I finally bit the bullet and took Puce back to the UK by myself. OK, I wasn't flying the plane or driving the train myself, but I was a lone parent, managing luggage, toddler and see-through bag of small bottles of liquid.
Talk about a challenge.
Actually, it was a lot easier than I expected it to be. Other mothers were right when they'd reassured me, people suddenly do become a lot more helpful when you're on your own and I didn't give a moment's thought to accepting help grabbing bags, child, tickets, whenever one or several of them went astray.
A mid-morning flight to Gatwick meant that we could spend the rest of the afternoon sitting in my friend's back garden in Surrey. The weather, for once, was identical to that which we'd left in Lyon. It was great.
And what was especially good was just blending in, being part of the crowd.
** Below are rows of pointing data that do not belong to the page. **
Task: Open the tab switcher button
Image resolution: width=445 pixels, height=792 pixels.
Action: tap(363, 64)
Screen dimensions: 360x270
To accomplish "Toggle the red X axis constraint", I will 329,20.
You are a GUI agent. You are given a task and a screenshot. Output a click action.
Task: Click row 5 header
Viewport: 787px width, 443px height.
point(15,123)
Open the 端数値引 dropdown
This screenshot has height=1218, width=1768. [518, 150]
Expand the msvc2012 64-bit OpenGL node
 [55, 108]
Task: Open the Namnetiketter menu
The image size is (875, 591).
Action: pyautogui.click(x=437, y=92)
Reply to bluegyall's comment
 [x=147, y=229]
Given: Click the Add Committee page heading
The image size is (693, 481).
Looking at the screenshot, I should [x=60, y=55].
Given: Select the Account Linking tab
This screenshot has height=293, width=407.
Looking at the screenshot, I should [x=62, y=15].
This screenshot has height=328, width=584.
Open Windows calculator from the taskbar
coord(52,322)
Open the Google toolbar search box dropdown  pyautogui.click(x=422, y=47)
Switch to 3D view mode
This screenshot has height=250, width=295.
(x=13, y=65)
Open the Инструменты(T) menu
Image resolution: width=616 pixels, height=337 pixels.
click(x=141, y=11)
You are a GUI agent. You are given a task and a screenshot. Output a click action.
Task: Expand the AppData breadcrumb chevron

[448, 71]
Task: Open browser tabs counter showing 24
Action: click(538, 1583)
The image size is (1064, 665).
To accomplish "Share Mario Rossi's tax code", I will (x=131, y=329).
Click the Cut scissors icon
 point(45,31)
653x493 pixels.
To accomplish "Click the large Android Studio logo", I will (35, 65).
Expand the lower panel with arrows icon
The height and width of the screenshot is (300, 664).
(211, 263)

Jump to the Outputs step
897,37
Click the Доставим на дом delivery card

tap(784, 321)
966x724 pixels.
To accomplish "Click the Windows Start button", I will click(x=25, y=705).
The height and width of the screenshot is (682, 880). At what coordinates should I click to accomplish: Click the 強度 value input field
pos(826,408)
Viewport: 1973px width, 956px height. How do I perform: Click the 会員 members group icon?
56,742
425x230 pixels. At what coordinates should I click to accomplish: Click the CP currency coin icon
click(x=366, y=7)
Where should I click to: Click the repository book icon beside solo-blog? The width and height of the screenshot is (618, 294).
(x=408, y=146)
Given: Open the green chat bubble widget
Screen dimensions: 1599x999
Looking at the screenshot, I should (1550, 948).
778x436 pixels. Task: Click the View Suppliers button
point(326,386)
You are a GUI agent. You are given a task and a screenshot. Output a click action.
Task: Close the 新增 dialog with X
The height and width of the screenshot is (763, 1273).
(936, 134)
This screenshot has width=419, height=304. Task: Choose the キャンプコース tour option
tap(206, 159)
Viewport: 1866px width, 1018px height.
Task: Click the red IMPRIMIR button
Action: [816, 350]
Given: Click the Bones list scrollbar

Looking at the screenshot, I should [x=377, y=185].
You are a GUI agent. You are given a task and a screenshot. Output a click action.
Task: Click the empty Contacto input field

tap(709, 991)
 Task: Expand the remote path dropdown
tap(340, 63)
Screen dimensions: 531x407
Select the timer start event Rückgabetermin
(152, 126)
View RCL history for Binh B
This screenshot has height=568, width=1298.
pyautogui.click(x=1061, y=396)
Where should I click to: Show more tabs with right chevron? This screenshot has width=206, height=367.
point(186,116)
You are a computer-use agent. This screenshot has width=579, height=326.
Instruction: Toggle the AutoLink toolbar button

Nobody came up to us in the park to ask why I was speaking in Spanish (maybe I've developed a Spanish accent when I speak English?), nor whether Puce understands French. And telling me about what little sponges they are at that age, because their sister's brother in law has a daughter who…. Nope, we just played in the park with the other kids, pointing and shouting "A plane!" at every vapour trail unfurling overhead.
I made the most of letting Puce taste all the kind of things that I grew up with, but that either don't exist or wouldn't be let into France: jelly, for instance. How to stick Hula Hoops on your fingers before you eat them. Letting a Mini Milk dribble down the stick and onto your fingers. I even sneaked back a tin of Heinz Organic Baked Beanz in my bag. Moi? Nothing to declare…
It was an education for her too. Since she's been able to reach it, she enjoys pressing the button on the top of the cistern that flushes our toilet. Greeted by the handle on a British toilet, she stood staring at it, perplexed. A quick tutorial from my friend's nearly-4 year old resolved the problem, but the flick of the wrist required to finish the flush remains to be perfected next time. The one verb English reserves for the action betrays the complexity behind mastering the art.
She learnt the word "banister", as both of my friends live in houses with staircases. Friends and family in France all live in flats, so we don't see many banisters, let alone know what they're for.
I am overjoyed that our favourite orange airline has just announced a direct link from here to Edinburgh, meaning that we can have more visits to my family than would ever have been possible before. I'm looking forward to re-discovering my country through Puce's eyes.